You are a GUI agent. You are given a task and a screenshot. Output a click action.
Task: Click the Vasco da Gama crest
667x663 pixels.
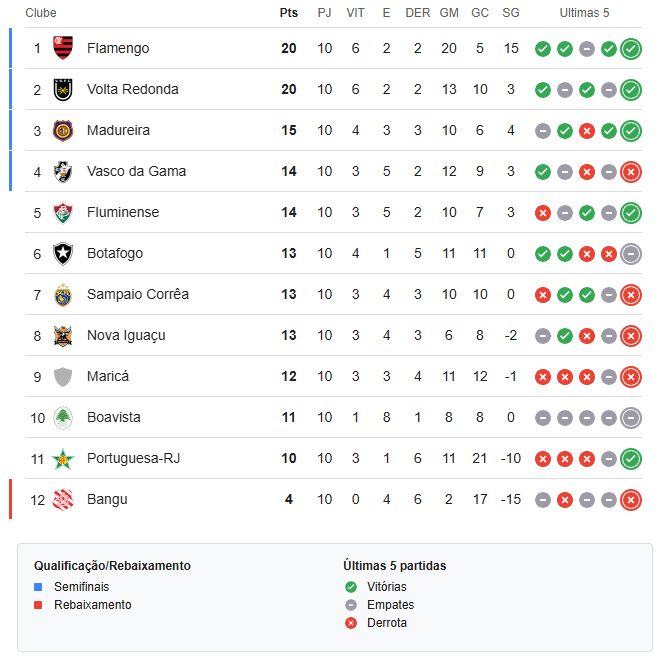point(63,171)
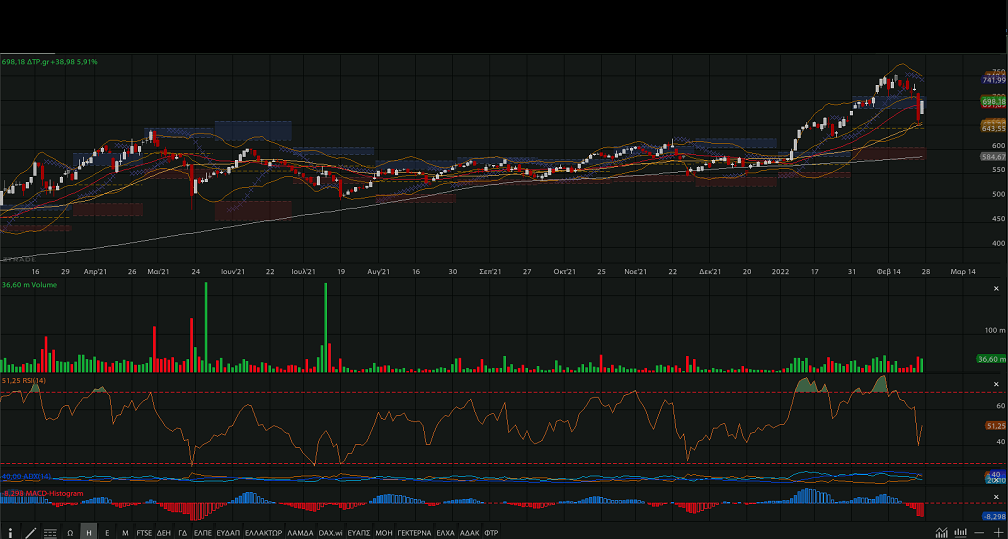The height and width of the screenshot is (539, 1008).
Task: Zoom in using the plus icon
Action: [997, 532]
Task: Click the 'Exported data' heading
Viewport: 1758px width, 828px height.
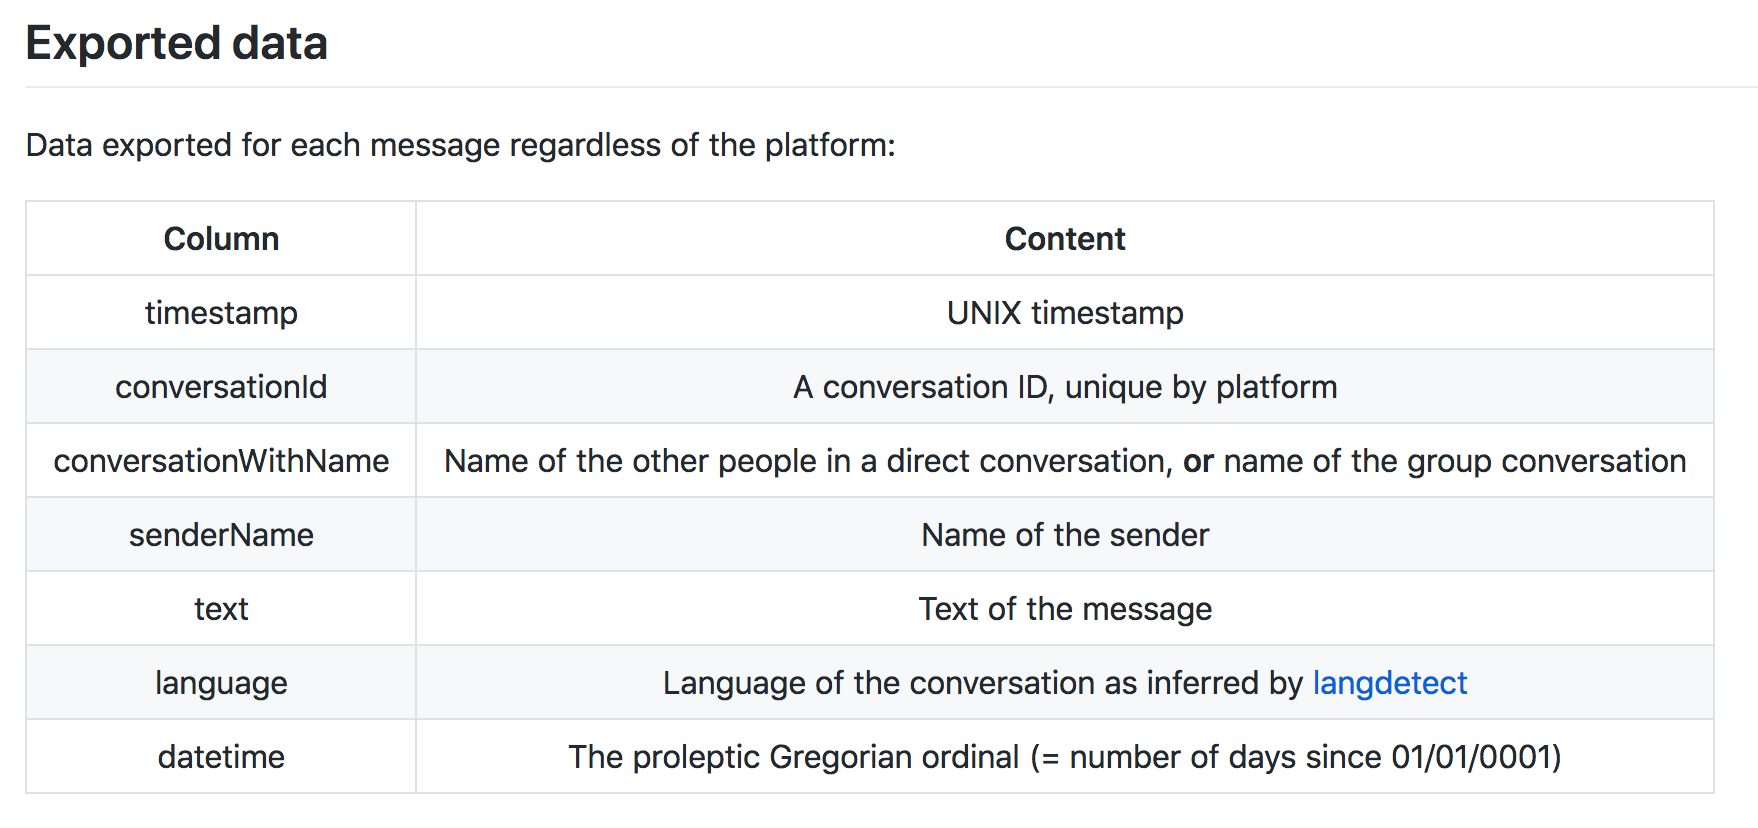Action: 177,44
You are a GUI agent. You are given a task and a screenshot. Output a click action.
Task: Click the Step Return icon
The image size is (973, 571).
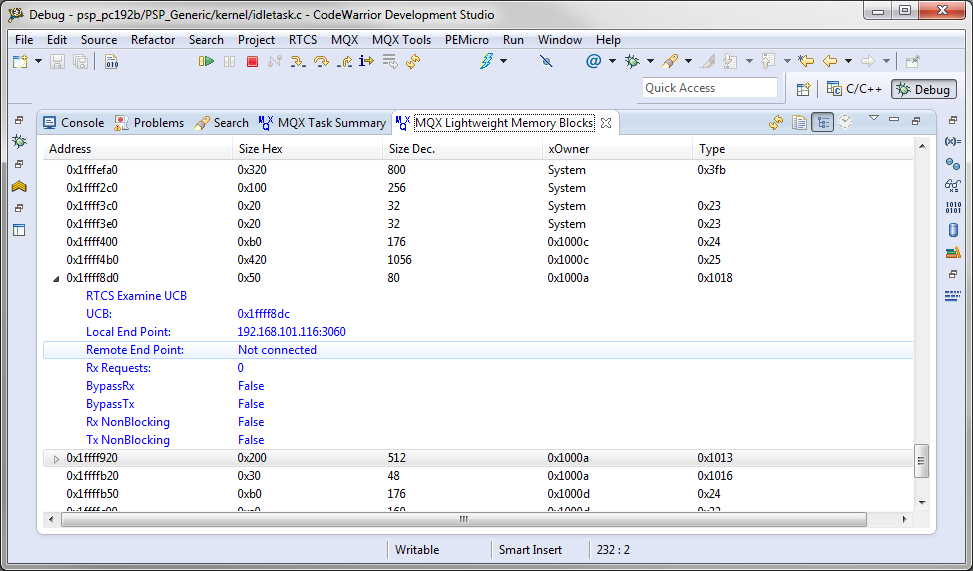point(344,62)
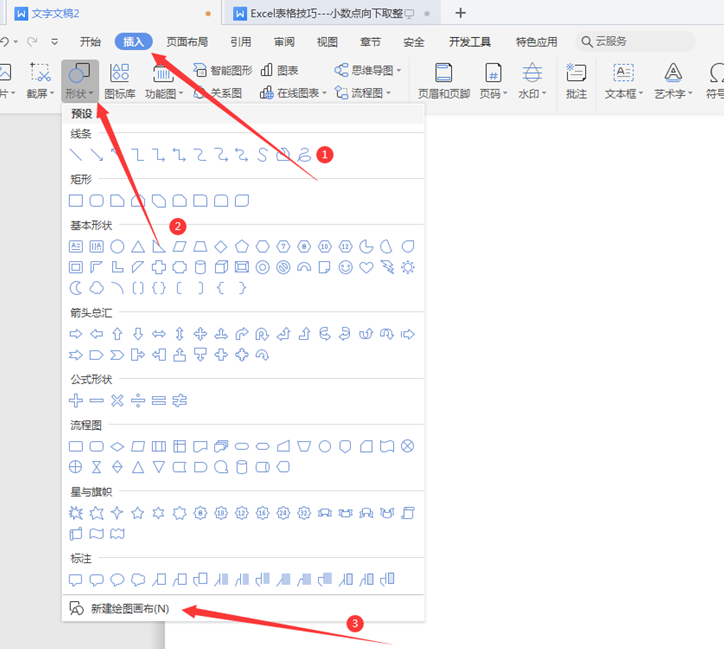
Task: Choose the heart shape in basic shapes
Action: pos(366,267)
::::::
Repeat the listing exactly; do not print any picture.

EXERCISE RESULT »
You are a GUI agent. You are given a task and a screenshot. Output a click action.
Task: Click the Vasco da Gama crest
667x663 pixels.
point(63,171)
The height and width of the screenshot is (539, 1008).
Task: Zoom in using the plus icon
Action: [997, 532]
Task: Click the 'Exported data' heading
Viewport: 1758px width, 828px height.
Action: 177,44
You are a GUI agent. You are given a task and a screenshot. Output a click action.
Task: Click the Step Return icon
The image size is (973, 571).
point(344,62)
Task: Choose the heart shape in basic shapes
Action: pos(366,267)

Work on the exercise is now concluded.